* Excerpted records
___

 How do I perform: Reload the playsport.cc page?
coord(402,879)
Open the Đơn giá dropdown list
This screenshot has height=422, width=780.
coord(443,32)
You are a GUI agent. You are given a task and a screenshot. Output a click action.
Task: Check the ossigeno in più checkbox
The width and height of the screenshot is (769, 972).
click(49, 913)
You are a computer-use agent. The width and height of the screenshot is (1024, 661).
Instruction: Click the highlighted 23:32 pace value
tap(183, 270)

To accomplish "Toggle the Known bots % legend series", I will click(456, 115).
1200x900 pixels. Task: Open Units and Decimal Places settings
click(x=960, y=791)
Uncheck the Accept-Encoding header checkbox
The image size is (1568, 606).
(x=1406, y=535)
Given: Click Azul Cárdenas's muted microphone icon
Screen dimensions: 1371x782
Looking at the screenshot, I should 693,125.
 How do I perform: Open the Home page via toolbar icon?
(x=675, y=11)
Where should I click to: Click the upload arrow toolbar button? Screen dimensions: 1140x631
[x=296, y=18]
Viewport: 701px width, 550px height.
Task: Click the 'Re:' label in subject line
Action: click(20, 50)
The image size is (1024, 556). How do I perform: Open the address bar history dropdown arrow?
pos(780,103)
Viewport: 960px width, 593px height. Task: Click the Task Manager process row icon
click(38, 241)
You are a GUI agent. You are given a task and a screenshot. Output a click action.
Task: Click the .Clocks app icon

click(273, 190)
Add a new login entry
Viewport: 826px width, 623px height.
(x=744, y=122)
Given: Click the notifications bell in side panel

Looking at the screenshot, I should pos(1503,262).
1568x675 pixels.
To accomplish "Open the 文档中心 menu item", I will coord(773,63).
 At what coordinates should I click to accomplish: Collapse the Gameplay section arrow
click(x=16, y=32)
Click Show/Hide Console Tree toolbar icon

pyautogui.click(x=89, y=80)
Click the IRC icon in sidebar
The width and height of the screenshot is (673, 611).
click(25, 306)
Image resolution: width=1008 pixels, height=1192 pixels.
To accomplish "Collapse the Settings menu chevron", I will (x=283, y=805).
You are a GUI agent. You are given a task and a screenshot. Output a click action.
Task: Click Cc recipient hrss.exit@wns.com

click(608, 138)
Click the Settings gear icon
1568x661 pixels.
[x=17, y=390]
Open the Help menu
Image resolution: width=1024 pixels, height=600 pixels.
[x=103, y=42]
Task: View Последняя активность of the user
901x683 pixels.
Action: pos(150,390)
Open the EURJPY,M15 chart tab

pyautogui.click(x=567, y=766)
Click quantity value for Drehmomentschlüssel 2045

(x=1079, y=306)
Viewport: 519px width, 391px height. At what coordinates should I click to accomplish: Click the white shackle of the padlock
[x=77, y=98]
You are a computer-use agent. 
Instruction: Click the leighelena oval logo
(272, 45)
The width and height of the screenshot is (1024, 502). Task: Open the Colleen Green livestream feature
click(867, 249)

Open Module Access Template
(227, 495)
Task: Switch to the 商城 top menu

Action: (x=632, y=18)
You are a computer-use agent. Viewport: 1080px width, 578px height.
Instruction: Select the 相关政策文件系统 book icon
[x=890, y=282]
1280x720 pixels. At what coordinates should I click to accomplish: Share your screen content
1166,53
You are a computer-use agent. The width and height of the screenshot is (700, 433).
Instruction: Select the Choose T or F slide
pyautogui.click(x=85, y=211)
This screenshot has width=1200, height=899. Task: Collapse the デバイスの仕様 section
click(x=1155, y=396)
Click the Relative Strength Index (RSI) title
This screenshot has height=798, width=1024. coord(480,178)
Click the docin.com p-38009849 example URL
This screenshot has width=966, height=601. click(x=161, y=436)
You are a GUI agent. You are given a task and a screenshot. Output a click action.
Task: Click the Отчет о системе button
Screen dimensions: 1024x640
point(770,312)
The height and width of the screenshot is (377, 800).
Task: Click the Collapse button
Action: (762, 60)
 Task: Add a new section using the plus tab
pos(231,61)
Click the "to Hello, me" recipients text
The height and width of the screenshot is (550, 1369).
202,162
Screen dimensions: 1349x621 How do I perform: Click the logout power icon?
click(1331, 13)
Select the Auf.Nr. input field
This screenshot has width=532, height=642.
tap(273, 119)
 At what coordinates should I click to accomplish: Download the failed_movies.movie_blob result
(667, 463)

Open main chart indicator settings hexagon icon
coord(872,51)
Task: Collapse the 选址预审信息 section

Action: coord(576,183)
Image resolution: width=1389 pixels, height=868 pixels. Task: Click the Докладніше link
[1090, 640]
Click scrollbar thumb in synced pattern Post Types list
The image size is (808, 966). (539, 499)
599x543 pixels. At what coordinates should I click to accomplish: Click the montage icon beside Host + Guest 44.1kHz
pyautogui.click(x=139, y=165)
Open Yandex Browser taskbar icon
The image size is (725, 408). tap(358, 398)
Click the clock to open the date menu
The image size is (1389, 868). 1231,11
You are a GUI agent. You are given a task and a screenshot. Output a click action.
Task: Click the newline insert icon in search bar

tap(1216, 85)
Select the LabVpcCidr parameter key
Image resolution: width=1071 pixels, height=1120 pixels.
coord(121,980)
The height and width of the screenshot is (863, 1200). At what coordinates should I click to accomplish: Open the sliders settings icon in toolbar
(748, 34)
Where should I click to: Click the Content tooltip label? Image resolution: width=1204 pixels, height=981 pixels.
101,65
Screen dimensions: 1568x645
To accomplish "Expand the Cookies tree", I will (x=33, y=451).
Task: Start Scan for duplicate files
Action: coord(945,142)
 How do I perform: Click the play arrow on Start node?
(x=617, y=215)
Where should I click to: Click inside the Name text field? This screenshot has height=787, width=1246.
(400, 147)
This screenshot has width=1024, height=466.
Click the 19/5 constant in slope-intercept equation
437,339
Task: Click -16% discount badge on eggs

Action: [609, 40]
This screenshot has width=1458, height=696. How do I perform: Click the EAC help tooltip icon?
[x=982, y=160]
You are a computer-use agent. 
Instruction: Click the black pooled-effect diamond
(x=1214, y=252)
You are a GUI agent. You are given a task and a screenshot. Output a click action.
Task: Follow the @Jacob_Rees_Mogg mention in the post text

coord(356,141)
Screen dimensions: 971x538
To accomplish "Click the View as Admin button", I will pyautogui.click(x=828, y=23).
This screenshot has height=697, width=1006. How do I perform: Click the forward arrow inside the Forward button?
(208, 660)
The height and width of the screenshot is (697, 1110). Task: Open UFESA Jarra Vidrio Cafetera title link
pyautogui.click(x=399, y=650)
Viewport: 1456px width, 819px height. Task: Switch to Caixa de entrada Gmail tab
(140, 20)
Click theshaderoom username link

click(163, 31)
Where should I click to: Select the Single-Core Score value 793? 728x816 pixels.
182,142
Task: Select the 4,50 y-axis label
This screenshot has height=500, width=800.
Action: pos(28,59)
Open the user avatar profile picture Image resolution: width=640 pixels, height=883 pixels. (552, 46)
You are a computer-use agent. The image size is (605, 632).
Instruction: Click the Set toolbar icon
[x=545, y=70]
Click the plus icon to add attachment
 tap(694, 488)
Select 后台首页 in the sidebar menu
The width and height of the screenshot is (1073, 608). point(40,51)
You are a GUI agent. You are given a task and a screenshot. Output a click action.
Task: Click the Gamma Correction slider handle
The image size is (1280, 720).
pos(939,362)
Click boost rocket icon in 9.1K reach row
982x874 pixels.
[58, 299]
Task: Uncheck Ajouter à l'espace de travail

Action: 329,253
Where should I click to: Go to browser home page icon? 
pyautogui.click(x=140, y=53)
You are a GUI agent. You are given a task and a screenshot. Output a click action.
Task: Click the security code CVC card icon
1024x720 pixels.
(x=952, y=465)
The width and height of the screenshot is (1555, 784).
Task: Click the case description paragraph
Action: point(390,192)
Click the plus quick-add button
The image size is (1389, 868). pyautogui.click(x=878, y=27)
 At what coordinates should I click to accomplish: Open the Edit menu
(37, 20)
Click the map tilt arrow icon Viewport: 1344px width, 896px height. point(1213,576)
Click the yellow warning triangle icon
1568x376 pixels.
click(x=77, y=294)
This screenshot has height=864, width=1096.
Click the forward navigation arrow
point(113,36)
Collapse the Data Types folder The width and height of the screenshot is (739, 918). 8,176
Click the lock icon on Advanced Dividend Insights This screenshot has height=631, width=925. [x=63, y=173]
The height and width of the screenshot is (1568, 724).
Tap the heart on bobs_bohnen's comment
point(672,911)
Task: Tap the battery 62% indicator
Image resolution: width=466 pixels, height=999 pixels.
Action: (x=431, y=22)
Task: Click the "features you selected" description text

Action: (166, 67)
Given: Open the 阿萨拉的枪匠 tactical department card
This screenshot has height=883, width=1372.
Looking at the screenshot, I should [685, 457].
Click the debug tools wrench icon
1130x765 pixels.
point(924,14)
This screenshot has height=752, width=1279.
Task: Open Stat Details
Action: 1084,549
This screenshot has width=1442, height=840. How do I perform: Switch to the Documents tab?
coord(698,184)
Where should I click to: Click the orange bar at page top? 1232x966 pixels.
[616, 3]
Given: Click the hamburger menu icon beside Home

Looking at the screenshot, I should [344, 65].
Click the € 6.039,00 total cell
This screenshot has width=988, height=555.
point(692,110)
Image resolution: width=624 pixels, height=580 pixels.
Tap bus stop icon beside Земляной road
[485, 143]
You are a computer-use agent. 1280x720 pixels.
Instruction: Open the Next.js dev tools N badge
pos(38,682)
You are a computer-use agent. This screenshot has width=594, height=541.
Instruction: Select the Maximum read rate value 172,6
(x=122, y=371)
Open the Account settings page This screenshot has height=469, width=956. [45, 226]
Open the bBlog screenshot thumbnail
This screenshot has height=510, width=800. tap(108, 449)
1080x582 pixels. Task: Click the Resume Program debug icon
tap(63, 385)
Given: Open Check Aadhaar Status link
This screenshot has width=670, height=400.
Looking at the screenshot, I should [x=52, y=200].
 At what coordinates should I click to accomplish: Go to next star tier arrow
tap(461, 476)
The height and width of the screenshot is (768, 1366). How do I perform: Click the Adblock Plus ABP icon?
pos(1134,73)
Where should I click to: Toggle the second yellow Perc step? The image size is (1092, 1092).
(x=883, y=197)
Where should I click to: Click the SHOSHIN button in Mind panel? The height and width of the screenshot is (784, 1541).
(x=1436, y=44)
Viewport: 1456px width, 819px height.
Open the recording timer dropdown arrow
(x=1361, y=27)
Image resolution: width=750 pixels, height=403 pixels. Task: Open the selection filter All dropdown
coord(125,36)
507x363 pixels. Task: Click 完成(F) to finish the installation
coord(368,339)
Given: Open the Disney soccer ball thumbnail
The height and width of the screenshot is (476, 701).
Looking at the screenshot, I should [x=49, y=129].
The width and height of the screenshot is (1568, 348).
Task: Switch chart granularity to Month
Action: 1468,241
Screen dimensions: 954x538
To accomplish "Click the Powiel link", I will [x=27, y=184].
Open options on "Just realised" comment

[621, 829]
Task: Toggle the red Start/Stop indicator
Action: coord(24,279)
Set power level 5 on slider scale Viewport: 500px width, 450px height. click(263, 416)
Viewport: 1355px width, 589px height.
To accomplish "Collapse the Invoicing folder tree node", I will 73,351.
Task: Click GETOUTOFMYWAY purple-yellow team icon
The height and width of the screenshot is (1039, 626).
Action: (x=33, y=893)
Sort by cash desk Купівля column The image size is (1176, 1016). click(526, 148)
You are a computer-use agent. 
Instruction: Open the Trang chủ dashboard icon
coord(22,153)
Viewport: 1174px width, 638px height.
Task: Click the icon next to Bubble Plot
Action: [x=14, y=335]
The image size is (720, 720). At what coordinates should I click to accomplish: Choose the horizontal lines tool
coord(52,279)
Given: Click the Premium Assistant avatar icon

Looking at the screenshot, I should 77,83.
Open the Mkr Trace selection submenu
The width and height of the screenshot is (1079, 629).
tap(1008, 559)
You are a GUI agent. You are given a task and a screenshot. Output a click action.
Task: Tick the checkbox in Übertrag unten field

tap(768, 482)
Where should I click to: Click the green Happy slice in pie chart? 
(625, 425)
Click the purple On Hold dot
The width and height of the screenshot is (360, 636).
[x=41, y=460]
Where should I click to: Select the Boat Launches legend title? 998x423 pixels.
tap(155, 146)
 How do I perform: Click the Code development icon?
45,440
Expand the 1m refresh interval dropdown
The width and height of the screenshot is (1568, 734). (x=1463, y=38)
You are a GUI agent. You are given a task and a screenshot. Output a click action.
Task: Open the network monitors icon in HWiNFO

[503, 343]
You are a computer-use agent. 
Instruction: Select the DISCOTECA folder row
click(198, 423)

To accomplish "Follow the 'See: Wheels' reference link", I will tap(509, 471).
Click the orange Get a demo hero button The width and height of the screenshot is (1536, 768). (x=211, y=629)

___

Look above for the line with "The height and width of the screenshot is (1568, 724)." and the line with "Open the Account". Write out those two lines and all the lines between them, exactly, and no others.

* Answer section
The height and width of the screenshot is (1568, 724).
Tap the heart on bobs_bohnen's comment
point(672,911)
Task: Tap the battery 62% indicator
Image resolution: width=466 pixels, height=999 pixels.
Action: (x=431, y=22)
Task: Click the "features you selected" description text

Action: (166, 67)
Given: Open the 阿萨拉的枪匠 tactical department card
This screenshot has height=883, width=1372.
Looking at the screenshot, I should [685, 457].
Click the debug tools wrench icon
1130x765 pixels.
point(924,14)
This screenshot has height=752, width=1279.
Task: Open Stat Details
Action: 1084,549
This screenshot has width=1442, height=840. How do I perform: Switch to the Documents tab?
coord(698,184)
Where should I click to: Click the orange bar at page top? 1232x966 pixels.
[616, 3]
Given: Click the hamburger menu icon beside Home

Looking at the screenshot, I should [344, 65].
Click the € 6.039,00 total cell
This screenshot has width=988, height=555.
point(692,110)
Image resolution: width=624 pixels, height=580 pixels.
Tap bus stop icon beside Земляной road
[485, 143]
You are a computer-use agent. 1280x720 pixels.
Instruction: Open the Next.js dev tools N badge
pos(38,682)
You are a computer-use agent. This screenshot has width=594, height=541.
Instruction: Select the Maximum read rate value 172,6
(x=122, y=371)
Open the Account settings page This screenshot has height=469, width=956. [45, 226]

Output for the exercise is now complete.